A Rant for the Earth on an Ordinary Day

I spent Earth Day driving from New York to Maine. The snow is gone and the bare ground is in limbo between winter and spring. And with no natural element to mask the roadside trash, I was struck with how we misuse, exploit and insult our planet with reckless abandon.

I saw plastic bags in trees and in ditches from 84 to 295. I watched black smoke burp from truck after truck. I watched as people chucked their cigarette butts and plastic baggies out their car windows.

When I stopped for gas on the border between Connecticut and Massachusetts, I was greeted by a graveyard of discarded fast food containers, big gulps, lids, plastic water bottles, plastic bags, butts, butts and more butts that wrapped around the perimeter of the gas station and extended into what would otherwise be a scenic little stream. It looked as though cars were just sweeping through their front and back seats, and their trunks and tossing out the contents. Never mind that not 25 yards away sat a multitude of trash cans.

I once wrote an article for The Boston Globe about marinas around the North Shore of Massachusetts, and their efforts to “green up” their facilities. As part of my reporting, I interviewed someone from the Massachusetts Coastal Zone Management agency. My contact there gave me a quote that I have paraphrased many times since, “treat the ocean, the earth like you would treat your kitchen floor.”

In other words, if you drop something on the kitchen floor while you are making dinner do you leave it there or do you pick it up?

Pick it up, people.

It’s so simple. It may literally be the easiest step we can take to treat our planet with a little respect.
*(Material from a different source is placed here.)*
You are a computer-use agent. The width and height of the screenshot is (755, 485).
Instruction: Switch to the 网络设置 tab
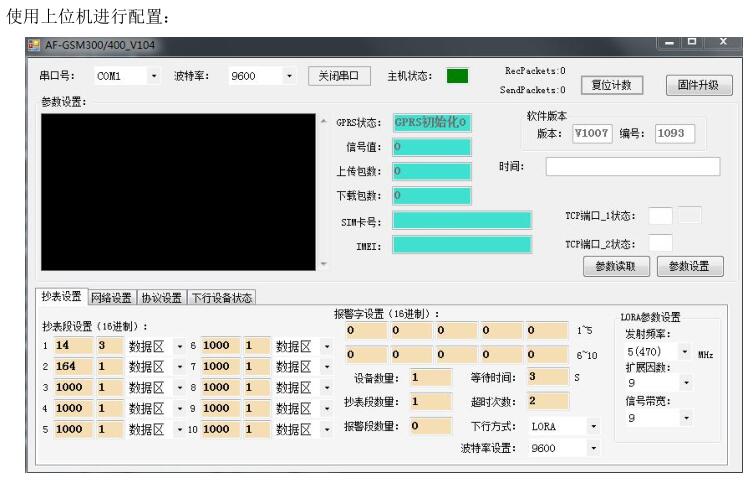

It costs nothing. It is painless.

I spent Easter morning sitting in the sun by a lake with an E.B. White essay collection. I read. I watched two joy-filled dogs romp and roll and swim. I listened to a green frog as it welcomed spring, to the raucous call of a Pileated woodpecker and to the occasional splash of the bass that hide amongst the grasses and lily pads in the shallows.

As blissful as that morning was, my drive on Tuesday was a stark reminder of how precious and increasingly rare those moments are becoming. That the little ecosystem of the woodpecker and the frog and the bass could be irreparably damaged in an instant—and that such an event isn’t out of the ordinary.

So on this ordinary day I am ranting for the Earth and asking, on its behalf, for a little respect.